Text for analysis:
□ □ □ □ □ □ □
Reproducible failure pattern

F1 — Unstated assumptions. The agent makes a code change with an underlying assumption (e.g., "the reference uses information-criterion-based selection because the docx has a particular trailer") that it never states to the user before making the change. The user discovers the assumption only when the change produces unexpected behavior, making it expensive to challenge upfront.

F2 — Treating side-effects as new problems. When change A creates new failures elsewhere, the agent treats those as a new problem requiring change B, rather than as evidence that A was wrong and should be reverted. This produces an unbounded chain of "fixes."

F3 — Conflating distinct components. The agent referred to "the engine" without distinguishing between the math engine (which was verified correct) and a sub-feature like stepwise term-selection (which was never verified). When asked "is the engine correct?" the agent answered yes; when later modifying stepwise selection, it framed this as "fixing the engine," contradicting its earlier statement.
□ □ □ □ □ □ □
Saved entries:
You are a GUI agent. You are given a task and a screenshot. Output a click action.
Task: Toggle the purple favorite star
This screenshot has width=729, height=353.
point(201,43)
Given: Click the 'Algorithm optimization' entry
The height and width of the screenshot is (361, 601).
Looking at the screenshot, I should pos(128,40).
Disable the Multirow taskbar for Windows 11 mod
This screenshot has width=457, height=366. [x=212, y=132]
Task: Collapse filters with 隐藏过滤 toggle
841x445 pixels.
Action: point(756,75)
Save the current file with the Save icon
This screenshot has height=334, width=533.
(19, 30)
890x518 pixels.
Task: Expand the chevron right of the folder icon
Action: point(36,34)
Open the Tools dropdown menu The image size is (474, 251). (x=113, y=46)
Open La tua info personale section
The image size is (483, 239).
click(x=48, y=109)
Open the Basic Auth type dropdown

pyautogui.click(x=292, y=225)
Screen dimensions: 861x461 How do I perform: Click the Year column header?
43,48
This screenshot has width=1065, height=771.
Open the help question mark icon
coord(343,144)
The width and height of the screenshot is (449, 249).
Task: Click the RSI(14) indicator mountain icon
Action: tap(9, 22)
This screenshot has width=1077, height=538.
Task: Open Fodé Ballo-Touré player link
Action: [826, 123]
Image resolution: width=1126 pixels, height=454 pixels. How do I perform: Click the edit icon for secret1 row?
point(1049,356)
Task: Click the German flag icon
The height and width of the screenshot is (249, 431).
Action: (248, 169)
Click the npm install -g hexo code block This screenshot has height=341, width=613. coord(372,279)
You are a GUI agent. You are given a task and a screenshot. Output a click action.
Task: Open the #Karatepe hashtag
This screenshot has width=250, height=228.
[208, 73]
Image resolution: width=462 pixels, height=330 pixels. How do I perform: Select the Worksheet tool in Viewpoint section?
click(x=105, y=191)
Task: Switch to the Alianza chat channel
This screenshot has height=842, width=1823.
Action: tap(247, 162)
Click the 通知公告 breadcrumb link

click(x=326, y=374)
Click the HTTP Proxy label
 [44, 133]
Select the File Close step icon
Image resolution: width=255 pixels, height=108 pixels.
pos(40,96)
□ □ □ □ □ □ □
What to work on:
A) From the text on the reproducible failure pattern, repeat word for word the part between "F1 — Unstated" and "to challenge upfront.", inclusive.
B) Name every failure that the text on the reproducible failure pattern labels with an F-number, giving each one's title as stated.
C) Resume the text on the reproducible failure pattern, starting after its last sentence.

Exercise results:
A)
F1 — Unstated assumptions. The agent makes a code change with an underlying assumption (e.g., "the reference uses information-criterion-based selection because the docx has a particular trailer") that it never states to the user before making the change. The user discovers the assumption only when the change produces unexpected behavior, making it expensive to challenge upfront.

B)
Unstated assumptions
Treating side-effects as new problems
Conflating distinct components

C)
F4 — Skipping available evidence. The user's workspace contained dozens of extracted reference tables showing exactly what the reference software did at each step. The agent did not consult these until the user explicitly asked "why didn't you use the extracted data."

Suggested fixes

  1. Mandatory assumption-statement before any algorithm-selection change. Before modifying domain-algorithm code, the agent should output: "Assumption: [X]. Evidence: [Y]. If wrong, this change will [predicted failure]. Confirm?"
  1. Treat partial-win-with-new-failure as evidence of a wrong root model. If a change moves N cases from failing to passing while moving M cases from passing to failing, this is not partial progress — it is a sign the underlying mental model is wrong.
  1. Auto-route to extracted-data inspection before guessing. When an agent says "the algorithm is X" without citing data, the harness should require an evidence citation from the workspace.
  1. Distinguish components by name. Rule update: when answering "is X correct," the agent must list the sub-components of X separately and answer each. Don't say "the engine is correct" — say "the core computation is verified at 100% match; the term-selection sub-feature is not verified."

Reproduction

This pattern is reproducible whenever a user asks the agent to make a code change to a feature whose specification is not documented inline. The agent will:

  • Guess the spec from output patterns
  • Make a change without stating the guess
  • React to side-effects as new problems
  • Continue until the user intervenes

To reproduce: ask the agent to make any algorithm-selection feature "match" an external reference whose documentation is not in the workspace.